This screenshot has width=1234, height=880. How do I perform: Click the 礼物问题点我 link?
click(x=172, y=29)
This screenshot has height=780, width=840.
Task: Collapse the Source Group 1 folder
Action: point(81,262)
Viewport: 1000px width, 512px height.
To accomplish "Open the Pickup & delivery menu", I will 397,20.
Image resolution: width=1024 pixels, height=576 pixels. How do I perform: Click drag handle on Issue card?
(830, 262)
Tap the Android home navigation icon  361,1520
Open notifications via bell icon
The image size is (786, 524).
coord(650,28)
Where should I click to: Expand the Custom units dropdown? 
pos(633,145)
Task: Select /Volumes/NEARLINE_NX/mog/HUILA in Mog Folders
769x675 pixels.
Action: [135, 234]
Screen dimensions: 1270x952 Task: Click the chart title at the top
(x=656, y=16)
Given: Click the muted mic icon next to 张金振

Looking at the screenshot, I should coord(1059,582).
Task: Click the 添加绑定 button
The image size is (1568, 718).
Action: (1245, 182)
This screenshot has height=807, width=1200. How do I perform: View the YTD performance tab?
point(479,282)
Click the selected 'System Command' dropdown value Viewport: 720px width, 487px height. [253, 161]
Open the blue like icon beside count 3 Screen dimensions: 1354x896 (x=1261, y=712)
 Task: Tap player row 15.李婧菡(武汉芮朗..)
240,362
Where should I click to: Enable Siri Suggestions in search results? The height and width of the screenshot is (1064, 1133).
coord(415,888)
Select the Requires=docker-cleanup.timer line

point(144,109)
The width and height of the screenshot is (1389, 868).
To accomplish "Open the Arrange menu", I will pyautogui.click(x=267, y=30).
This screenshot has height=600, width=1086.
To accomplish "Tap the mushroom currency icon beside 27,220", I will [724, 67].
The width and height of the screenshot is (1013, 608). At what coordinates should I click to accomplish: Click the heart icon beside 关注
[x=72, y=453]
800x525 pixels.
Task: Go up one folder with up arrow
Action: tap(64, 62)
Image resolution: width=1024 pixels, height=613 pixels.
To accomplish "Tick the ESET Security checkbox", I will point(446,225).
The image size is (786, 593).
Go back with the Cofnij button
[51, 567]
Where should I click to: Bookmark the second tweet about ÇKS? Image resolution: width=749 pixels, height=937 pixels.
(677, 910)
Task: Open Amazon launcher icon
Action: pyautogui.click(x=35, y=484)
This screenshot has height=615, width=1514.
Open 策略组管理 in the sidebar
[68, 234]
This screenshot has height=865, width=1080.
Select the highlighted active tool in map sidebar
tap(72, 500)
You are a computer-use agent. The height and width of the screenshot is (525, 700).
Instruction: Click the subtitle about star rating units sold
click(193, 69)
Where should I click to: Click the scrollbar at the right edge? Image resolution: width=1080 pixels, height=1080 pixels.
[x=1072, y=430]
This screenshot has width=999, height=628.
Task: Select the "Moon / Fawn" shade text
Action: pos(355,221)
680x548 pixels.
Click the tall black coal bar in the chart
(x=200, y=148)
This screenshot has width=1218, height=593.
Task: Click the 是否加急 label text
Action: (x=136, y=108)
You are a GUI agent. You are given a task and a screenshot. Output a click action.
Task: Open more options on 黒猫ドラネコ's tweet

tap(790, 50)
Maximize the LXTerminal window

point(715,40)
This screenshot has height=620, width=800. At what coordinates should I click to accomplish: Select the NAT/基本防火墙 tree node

#####

All of the material above should be repeated word for word.

This screenshot has width=1234, height=880. How do I perform: Click the 礼物问题点我 link?
click(x=172, y=29)
This screenshot has height=780, width=840.
Task: Collapse the Source Group 1 folder
Action: point(81,262)
Viewport: 1000px width, 512px height.
To accomplish "Open the Pickup & delivery menu", I will 397,20.
Image resolution: width=1024 pixels, height=576 pixels. How do I perform: Click drag handle on Issue card?
(830, 262)
Tap the Android home navigation icon  361,1520
Open notifications via bell icon
The image size is (786, 524).
coord(650,28)
Where should I click to: Expand the Custom units dropdown? 
pos(633,145)
Task: Select /Volumes/NEARLINE_NX/mog/HUILA in Mog Folders
769x675 pixels.
Action: [135, 234]
Screen dimensions: 1270x952 Task: Click the chart title at the top
(x=656, y=16)
Given: Click the muted mic icon next to 张金振

Looking at the screenshot, I should coord(1059,582).
Task: Click the 添加绑定 button
The image size is (1568, 718).
Action: (1245, 182)
This screenshot has height=807, width=1200. How do I perform: View the YTD performance tab?
point(479,282)
Click the selected 'System Command' dropdown value Viewport: 720px width, 487px height. [253, 161]
Open the blue like icon beside count 3 Screen dimensions: 1354x896 (x=1261, y=712)
 Task: Tap player row 15.李婧菡(武汉芮朗..)
240,362
Where should I click to: Enable Siri Suggestions in search results? The height and width of the screenshot is (1064, 1133).
coord(415,888)
Select the Requires=docker-cleanup.timer line

point(144,109)
The width and height of the screenshot is (1389, 868).
To accomplish "Open the Arrange menu", I will pyautogui.click(x=267, y=30).
This screenshot has height=600, width=1086.
To accomplish "Tap the mushroom currency icon beside 27,220", I will [724, 67].
The width and height of the screenshot is (1013, 608). At what coordinates should I click to accomplish: Click the heart icon beside 关注
[x=72, y=453]
800x525 pixels.
Task: Go up one folder with up arrow
Action: tap(64, 62)
Image resolution: width=1024 pixels, height=613 pixels.
To accomplish "Tick the ESET Security checkbox", I will point(446,225).
The image size is (786, 593).
Go back with the Cofnij button
[51, 567]
Where should I click to: Bookmark the second tweet about ÇKS? Image resolution: width=749 pixels, height=937 pixels.
(677, 910)
Task: Open Amazon launcher icon
Action: pyautogui.click(x=35, y=484)
This screenshot has height=615, width=1514.
Open 策略组管理 in the sidebar
[68, 234]
This screenshot has height=865, width=1080.
Select the highlighted active tool in map sidebar
tap(72, 500)
You are a computer-use agent. The height and width of the screenshot is (525, 700).
Instruction: Click the subtitle about star rating units sold
click(193, 69)
Where should I click to: Click the scrollbar at the right edge? Image resolution: width=1080 pixels, height=1080 pixels.
[x=1072, y=430]
This screenshot has width=999, height=628.
Task: Select the "Moon / Fawn" shade text
Action: pos(355,221)
680x548 pixels.
Click the tall black coal bar in the chart
(x=200, y=148)
This screenshot has width=1218, height=593.
Task: Click the 是否加急 label text
Action: (x=136, y=108)
You are a GUI agent. You are given a task and a screenshot. Output a click action.
Task: Open more options on 黒猫ドラネコ's tweet

tap(790, 50)
Maximize the LXTerminal window

point(715,40)
This screenshot has height=620, width=800. At what coordinates should I click to accomplish: Select the NAT/基本防火墙 tree node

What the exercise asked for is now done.